Exercise aim – The material below should be copied line for line, please, with pictures omitted.

Material for this exercise –
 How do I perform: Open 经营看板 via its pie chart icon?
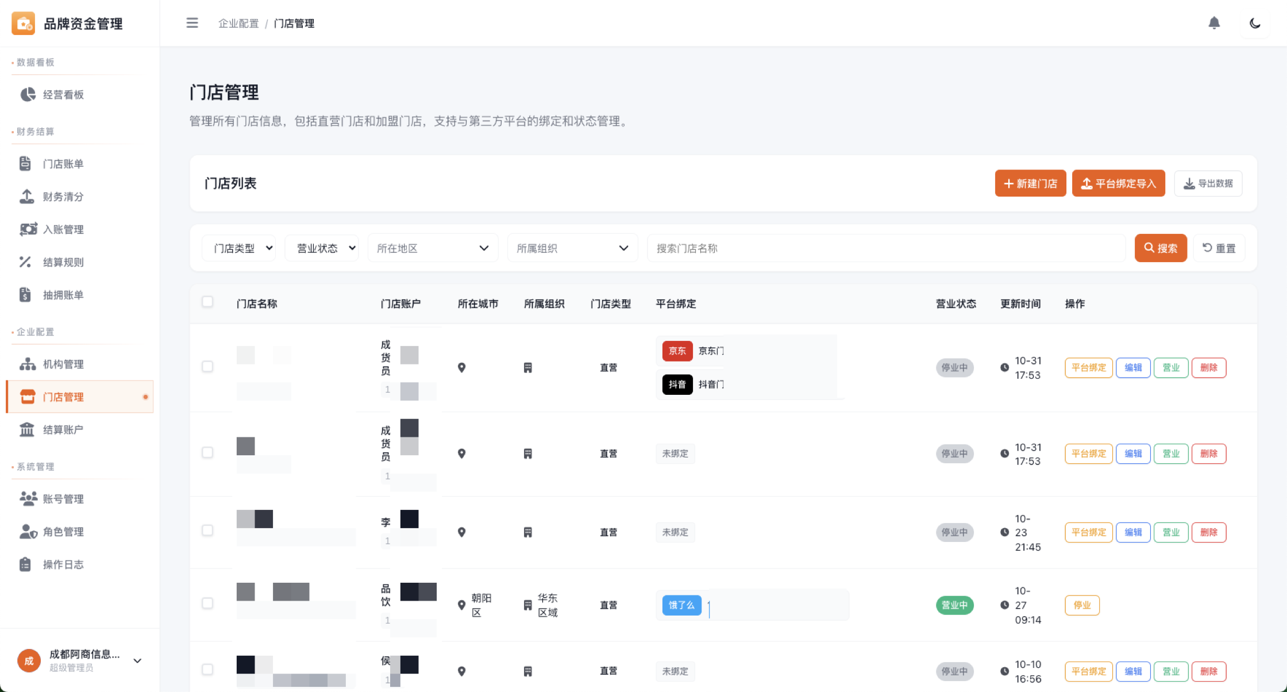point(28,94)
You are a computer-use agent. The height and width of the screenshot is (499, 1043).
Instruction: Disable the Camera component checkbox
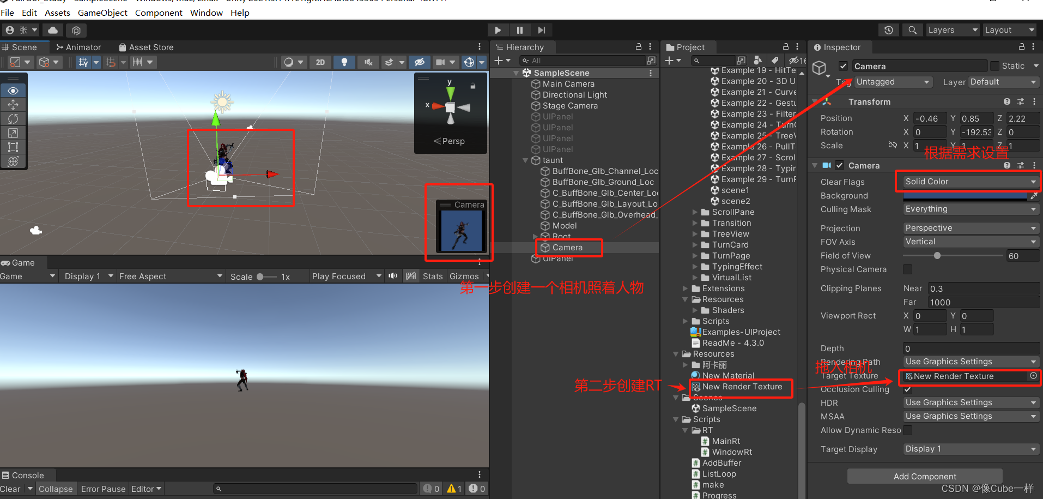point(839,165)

Reply –
 How do I perform: Open 经营看板 via its pie chart icon?
point(28,94)
You are a computer-use agent. The height and width of the screenshot is (499, 1043).
Instruction: Disable the Camera component checkbox
point(839,165)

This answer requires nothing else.